Quantas vezes vivemos situações em que conhecemos uma pessoa de uma forma inusitada e esta pessoa passa a ser nossa amiga para sempre? E quantas outras vezes já abrimos espaço para uma pessoa, tendo a certeza que, aparentemente é uma pessoa legal e depois não achamos a forma de nos “livrar” da mesma.

Cada vez mais, precisamos resgatar valores – que por algum tempo pareceram estar perdidos – como é o caso da confiança. Voltar a confiar nas pessoas pode ser um caminho justo e uma prova disso é o uso, cada vez mais frequente, de plataformas de compartilhamento como o Airbnb e Uber. Hospedar alguém, ou ser hospedado por pessoas e não por hotéis, e compartilhar veículos através de motoristas de aplicativo, onde em ambos os casos a grande sacada é a avaliação e a confiabilidade. Ninguém quer ser mal avaliado, nem de um lado, nem de outro. E por isso, as coisas funcionam. É um círculo virtuoso que se forma.

Sistemas inteligentes de cruzamento de informações que permitem verificar se o hóspede já “aprontou alguma” por aí (no caso do Airbnb), ou se o motorista do Uber conduziu de forma perigosa é alimentado pelos próprios usuários. Claro que há uma gestão por trás disso, mas a ideia dos aplicativos (também conhecidos por plataformas) é unir interesses. Um precisa de carona e outro tem um carro ocioso, então, aproximem-se e proporcionem benefícios mútuos. Ou seja, confiar é algo que está voltando a ser testado. Por mais que as plataformas de compartilhamento nos ajudem a ter mais segurança, no final tu precisas escolher se confia ou não.

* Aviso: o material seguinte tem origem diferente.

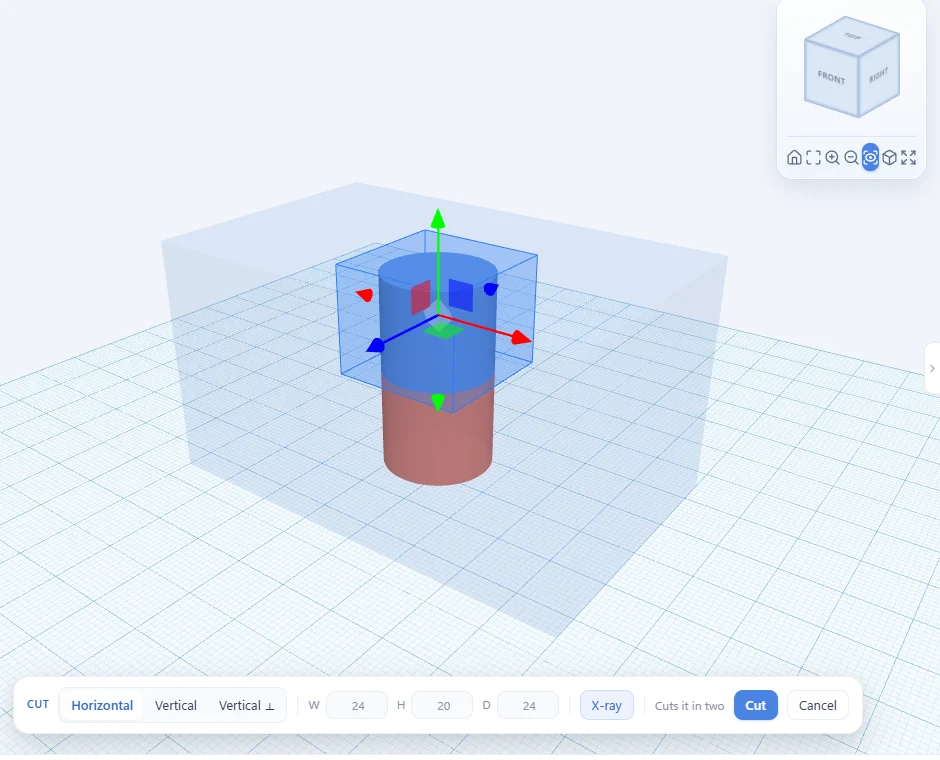Choose the Vertical perpendicular cut option
Image resolution: width=940 pixels, height=760 pixels.
246,705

Eu já vivi experiências de Uber e Airbnb em Montevideo (Uruguai), Cuenca (Equador), Madri (Espanha), Lisboa (Portugal), EUA em várias cidades, no Brasil muitas vezes e nunca tive nenhuma surpresa negativa. Aliás, sejamos justos, em Montevideu tinha tanto cheiro de cigarro no apartamento que precisei desisti do Airbnb. Mas foi só este caso.

Mas o que está realmente em jogo é a confiança. Eu mulher, muitas vezes sozinha, me sinto vulnerável sim, mas e aí: voltar para o taxi? (da ultima vez que peguei taxi jurei nunca mais). Hotel nem sempre é viável. Como fazer? Confiar. A economia moderna também considera que bens relativamente caros não podem ficar ociosos, pois tem custo social e particular. Cada vez mais se considera usar menos os carros particulares e usar as plataformas de compartilhamento.

Em 2013, o jornalista estadunidense Thomas Friedman proclamou que a verdadeira inovação do Airbnb não era sua plataforma ou seu modelo de negócios, mas sim a confiança. Em uma conferência de 2014, o investidor da Uber, Shervin Pishevar, disse que compartilhar nos levaria de volta a uma era mítica do passado, de vida comunitária de baixo impacto.

Falando especificamente dos carros, há uma tendência de reduzir seu uso. Porque o custo para – normalmente – transportar uma única pessoa é alto, além de lotar as vias urbanas. Como não dá para “passar a limpo” a cidade e começar novamente com vias mais largas (que também não é uma boa ideia pois vias mais largas “despersonaliza a cidade”), teremos sim que considerar usar os bens em seu máximo, ou seja, gerar ganhos de eficiência.

E ao compartilhar o que vivenciamos? Conhecer pessoas, realidades é uma forma de nos melhorarmos? Eu acho que sim. Até porque nunca deixo de saber sobre a pessoa que está dirigindo o Uber e sobre quem abre seu imóvel para eu morar durante alguns dias.

É a nova economia que pensa que o acesso é melhor do que a posse. Uma provocação à todos nós, para aprender a desaprender e nos desapegar de modelos antigos. Os conceitos de disrupção e transformação digital e tecnológica nos fazem absorver novos hábitos, mas sempre com um olho voltado ao comportamento das pessoas em relação a isso.

Serão as plataformas de compartilhamento uma oportunidade para as pessoas voltarem a conviver mais? Para as trocas humanas se potencializarem? No prédio que moro, minha vizinha Susana Chinatto Mattioni separa o lixo da casa em várias partes para entregar aos recicladores específicos. Fiquei sabendo disso e me propus a fazer o mesmo dentro de casa, mas entrego a ela para que ela faça a gestão com as pessoas. Pensamos em propor isso ao prédio todo, ou a quem se sentir à vontade. É uma forma “caseira” de compartilhar soluções. Poderíamos imaginar outras mais. Mas certamente, em tudo, há um ingrediente muito importante. É preciso confiar.